Le prologue nous met en appétit. On est en l’an 2054 et Mickey (Robert Pattinson) s’engage dans une mission de colonisation sur une planète glacée, baptisée Niflheim, pour se soustraire à une dette accumulée sur Terre. Comme il ne possède aucune compétence particulière et que les places à bord sont limitées, Mickey s’engage en tant que « Remplaçable » (Expendable). Son rôle est simple : servir de cobaye aux scientifiques du vaisseau. Il faut trouver la formule d’un vaccin? Déterminer le taux de microbes néfastes sur une planète inconnue? Fureter en terre périlleuse? Envoyez Mickey! Grâce à une imprimante innovante, Mickey peut esquiver la mort et se réimprimer en Mickey 1, 2, 3… à chaque dérive.

Je tire mon chapeau à Robert Pattinson. Mourir n’est jamais simple, mais il le fait avec justesse tout au long du film. Lorsque ses doubles se rencontrent à l’écran, c’est un régal pour le spectateur. Mignon, mou, enflammé et sinistre, Pattinson passe par toutes les émotions dans le(s) corps de(s) Mickey(s) et confirme ainsi sa polyvalence en tant qu’un des plus grands acteurs de sa génération.

« Le conflit, trop cliché et prévisible, oppose le mal absolu contre les héros humanistes et s’achève par une séquence interminable »

---

- CONSIGNE -
D'après l'extrait, pourquoi Mickey s'engage-t-il en tant que « Remplaçable » dans la mission de colonisation ? Répondez en une à trois phrases. Les entrées ne sont pas nécessaires ici.

- DONNÉES À EXAMINER -

---

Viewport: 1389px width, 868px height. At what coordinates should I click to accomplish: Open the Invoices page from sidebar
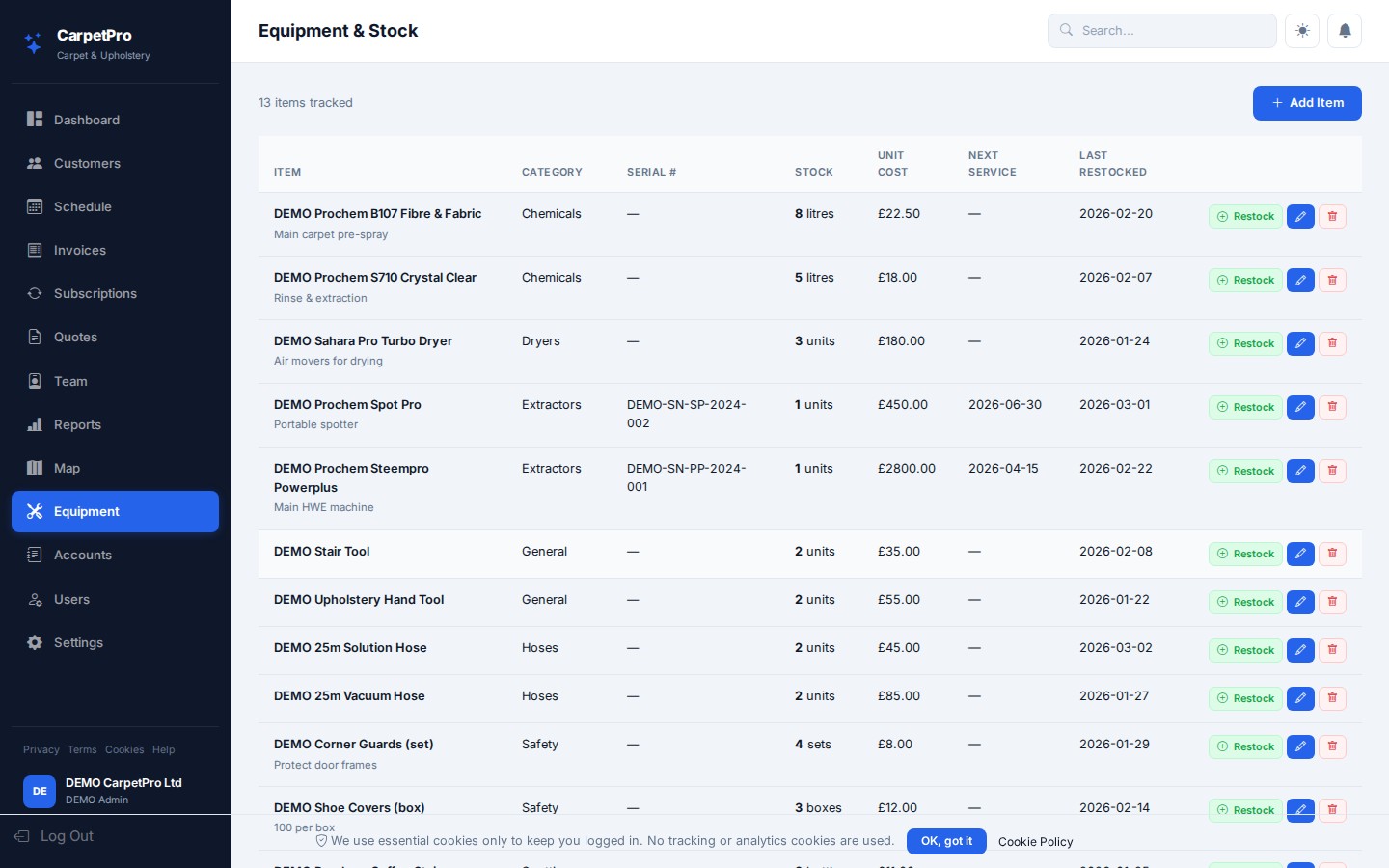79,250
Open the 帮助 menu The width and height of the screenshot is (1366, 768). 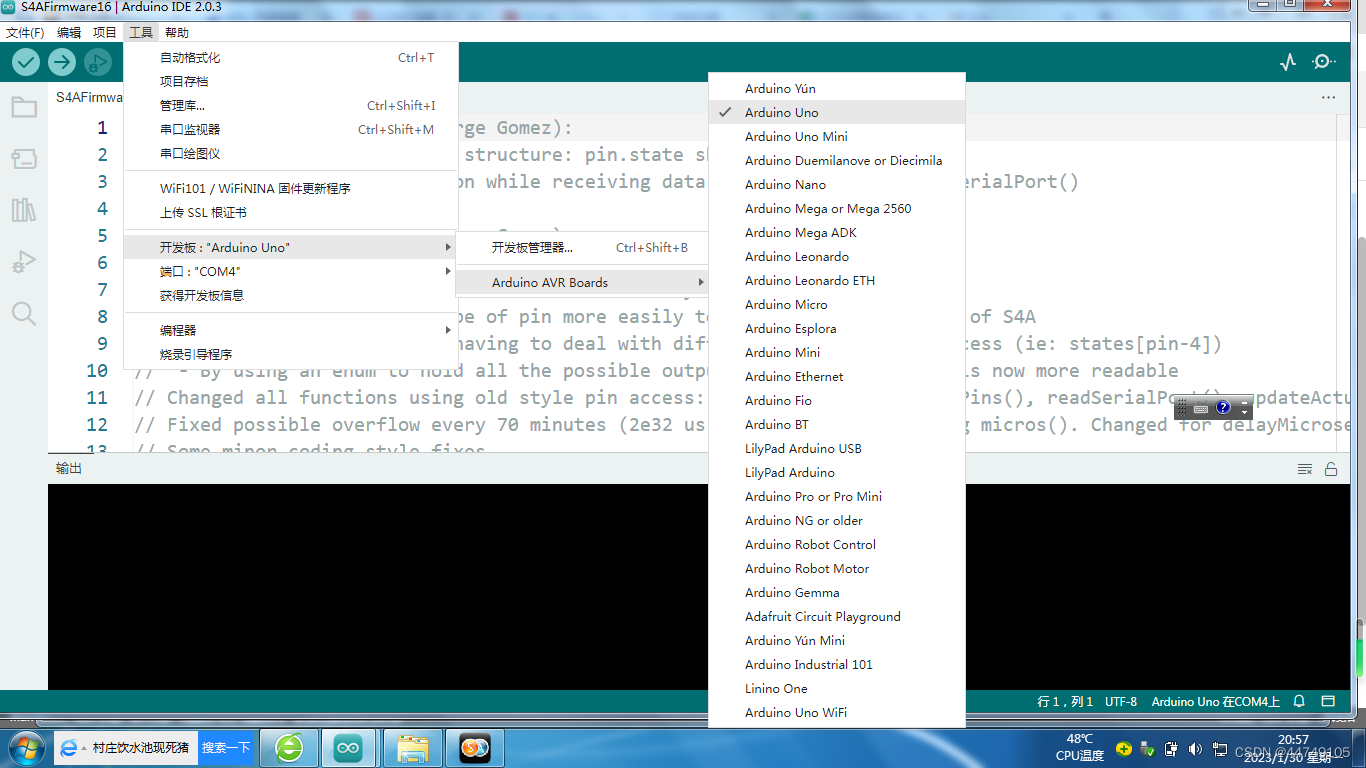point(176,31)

---

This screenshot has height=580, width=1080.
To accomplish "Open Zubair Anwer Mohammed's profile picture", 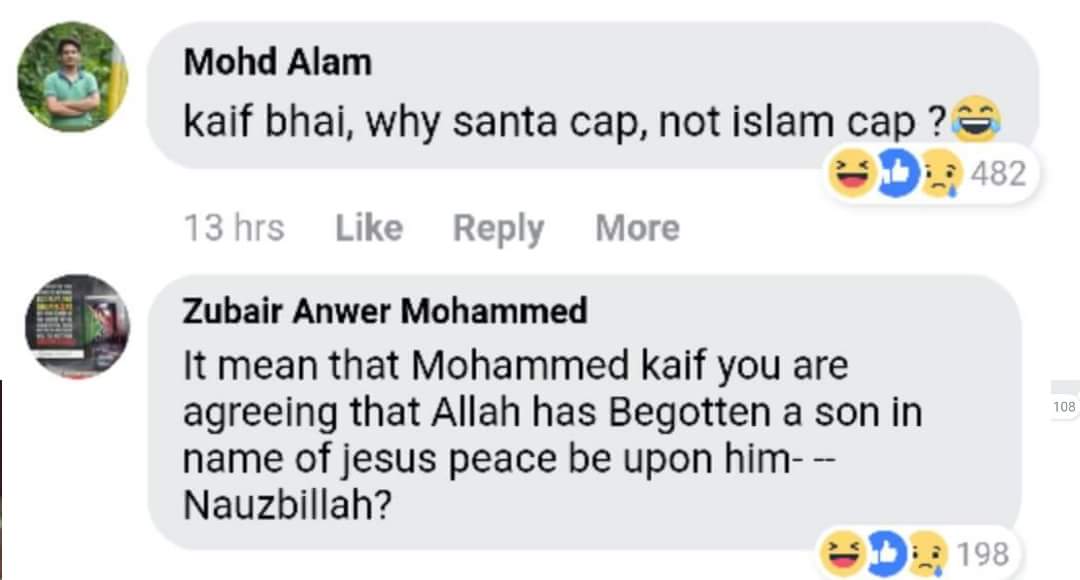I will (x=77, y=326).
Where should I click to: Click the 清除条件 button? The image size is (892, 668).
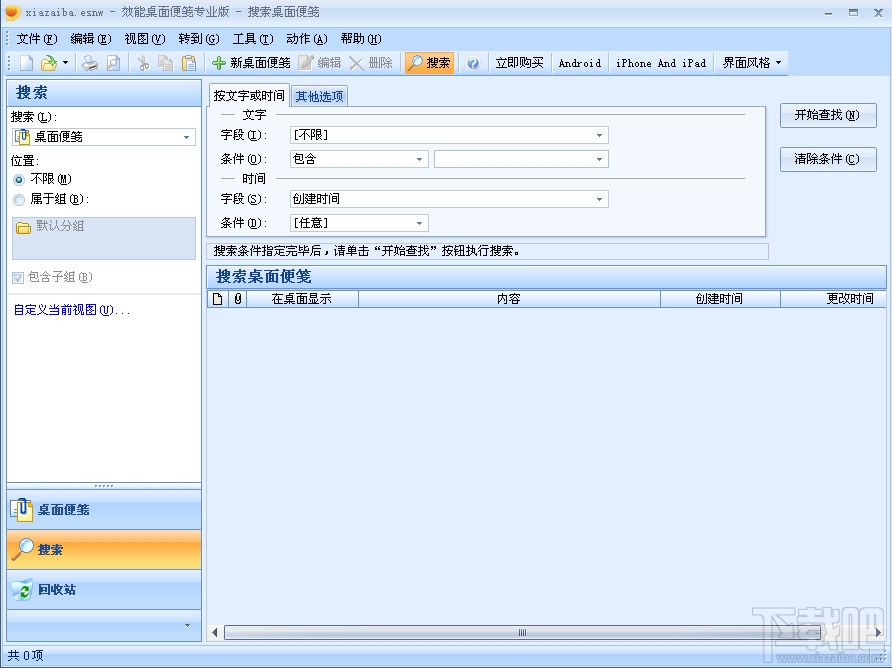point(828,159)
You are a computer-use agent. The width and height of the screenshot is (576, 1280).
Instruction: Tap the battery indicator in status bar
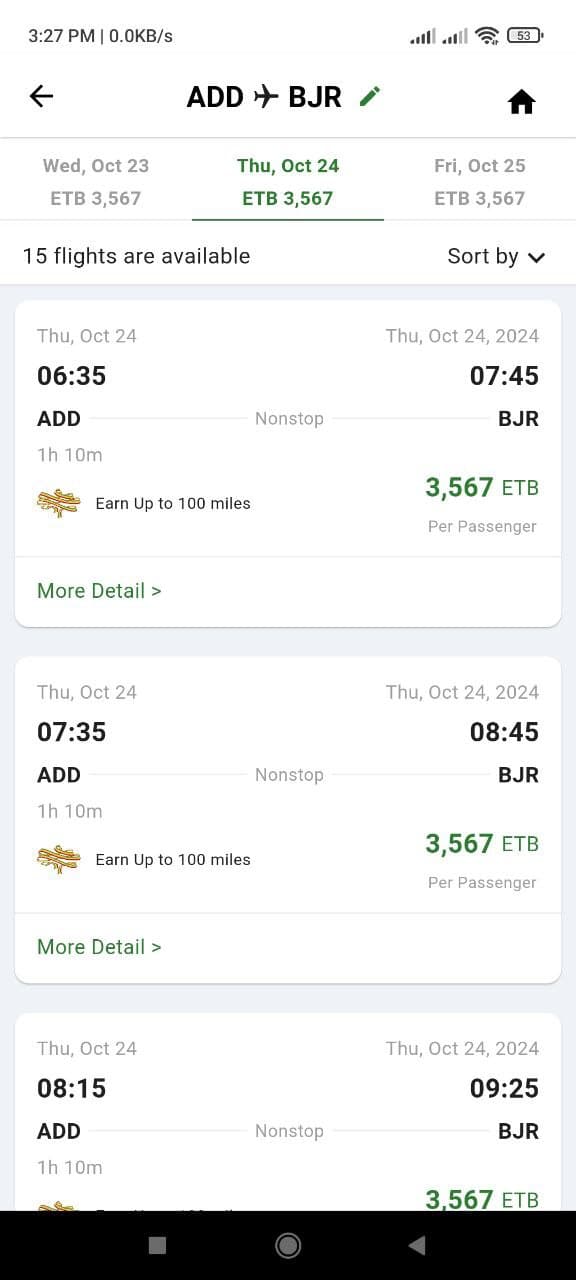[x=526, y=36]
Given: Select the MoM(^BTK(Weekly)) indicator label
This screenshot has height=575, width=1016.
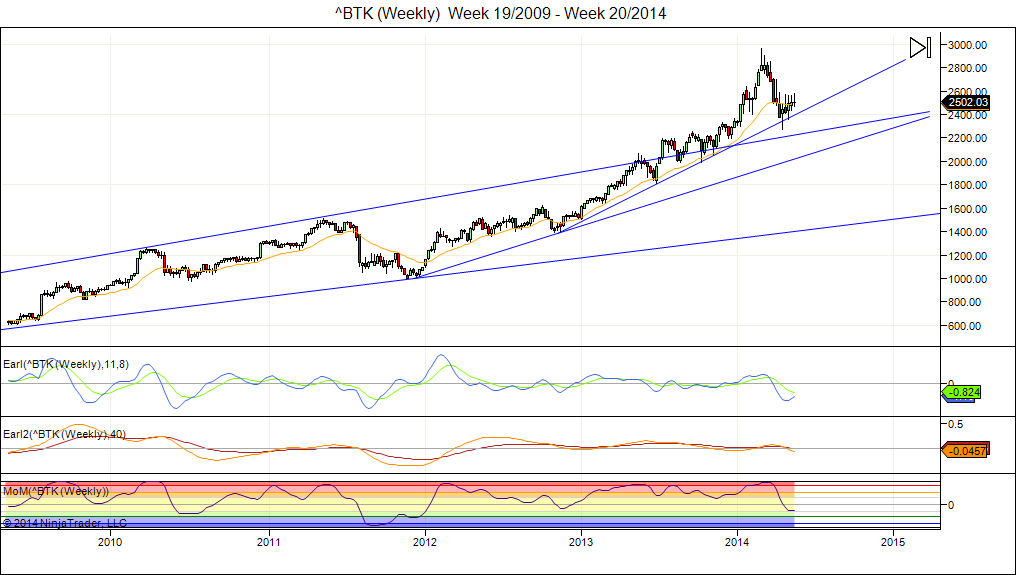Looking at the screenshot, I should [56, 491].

---

- RÉSULTAT ATTENDU -
Mickey s'engage en tant que « Remplaçable » parce qu'il ne possède aucune compétence particulière et que les places à bord sont limitées.